(Pixel coordinate grounding data)
'''
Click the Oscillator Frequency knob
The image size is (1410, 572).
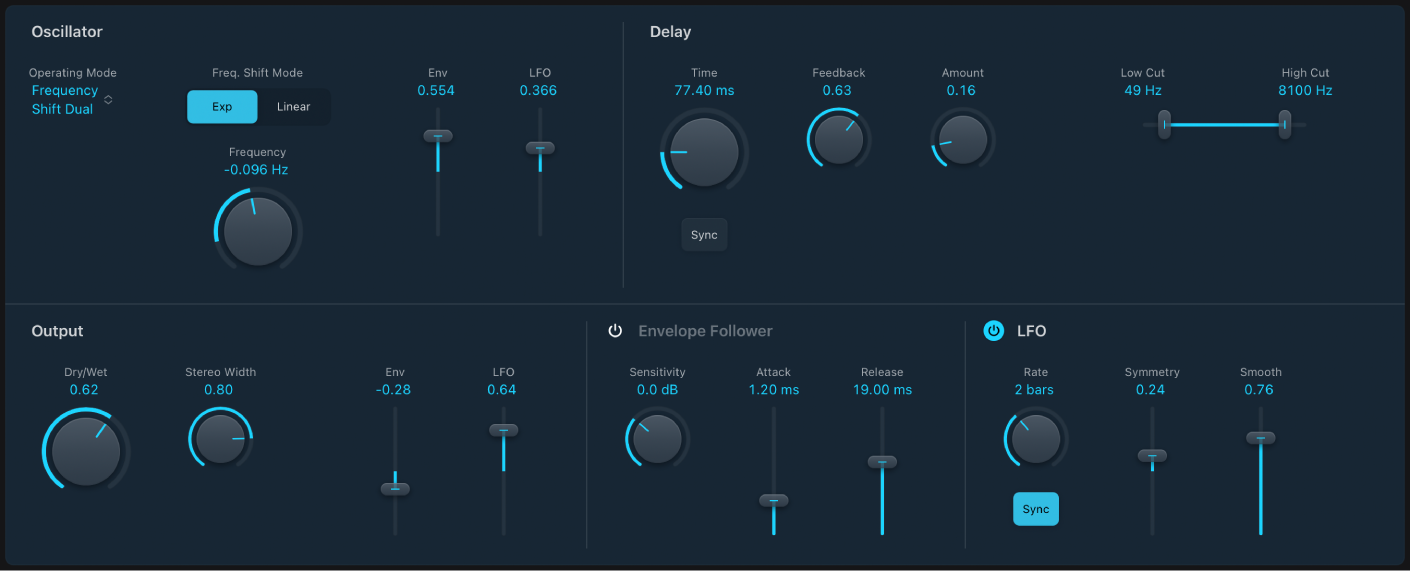click(x=258, y=230)
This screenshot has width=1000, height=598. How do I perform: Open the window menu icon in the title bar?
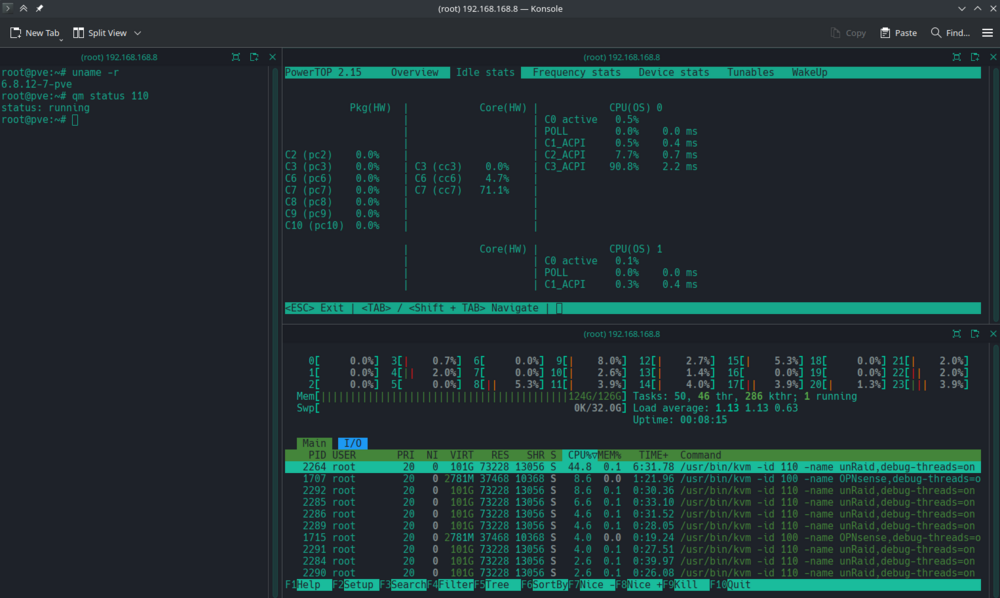coord(7,8)
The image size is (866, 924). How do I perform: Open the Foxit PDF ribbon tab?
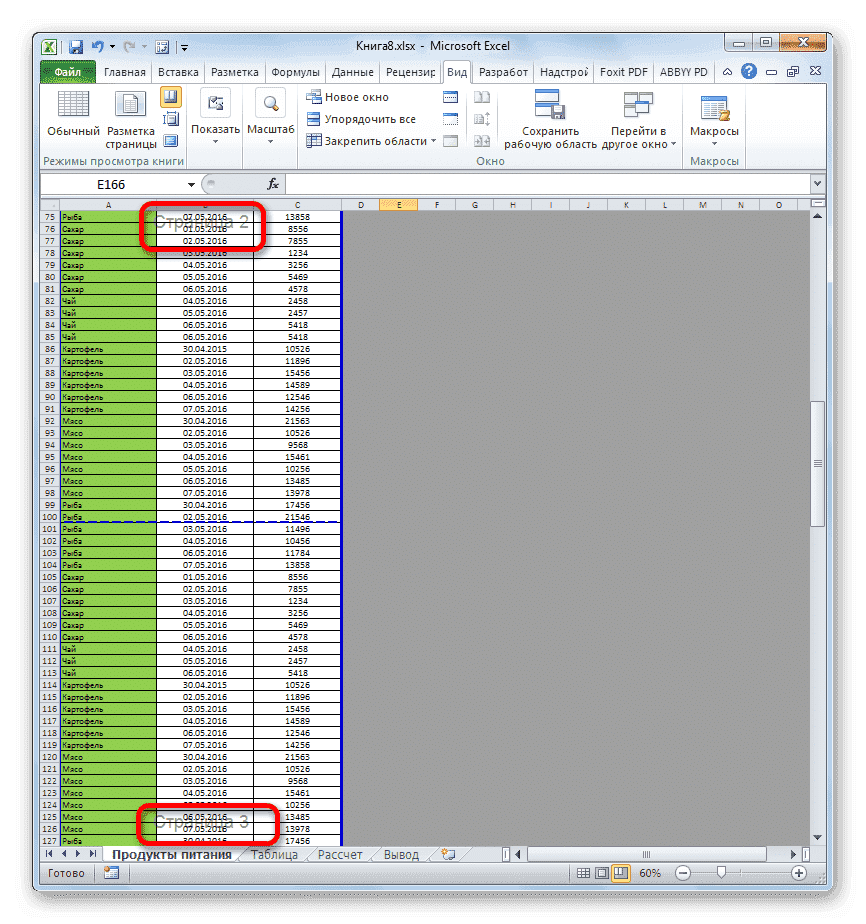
'''
Restate every line above word for word. Do not carry over the images.

▶ [Answer space]:
Click the Oscillator Frequency knob
The image size is (1410, 572).
click(x=258, y=230)
This screenshot has width=1000, height=598. How do I perform: Open the window menu icon in the title bar?
coord(7,8)
The image size is (866, 924). How do I perform: Open the Foxit PDF ribbon tab?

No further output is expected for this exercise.